- [SHORT PROBLEM] Repeat every one of the records below word for word, leaving nothing out and changing nothing.

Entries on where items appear
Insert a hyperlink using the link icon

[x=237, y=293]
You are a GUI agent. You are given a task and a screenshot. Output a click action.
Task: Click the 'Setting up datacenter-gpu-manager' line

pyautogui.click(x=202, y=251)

- [COMPLETED EXERCISE]
Insert a hyperlink using the link icon

[x=237, y=293]
You are a GUI agent. You are given a task and a screenshot. Output a click action.
Task: Click the 'Setting up datacenter-gpu-manager' line

pyautogui.click(x=202, y=251)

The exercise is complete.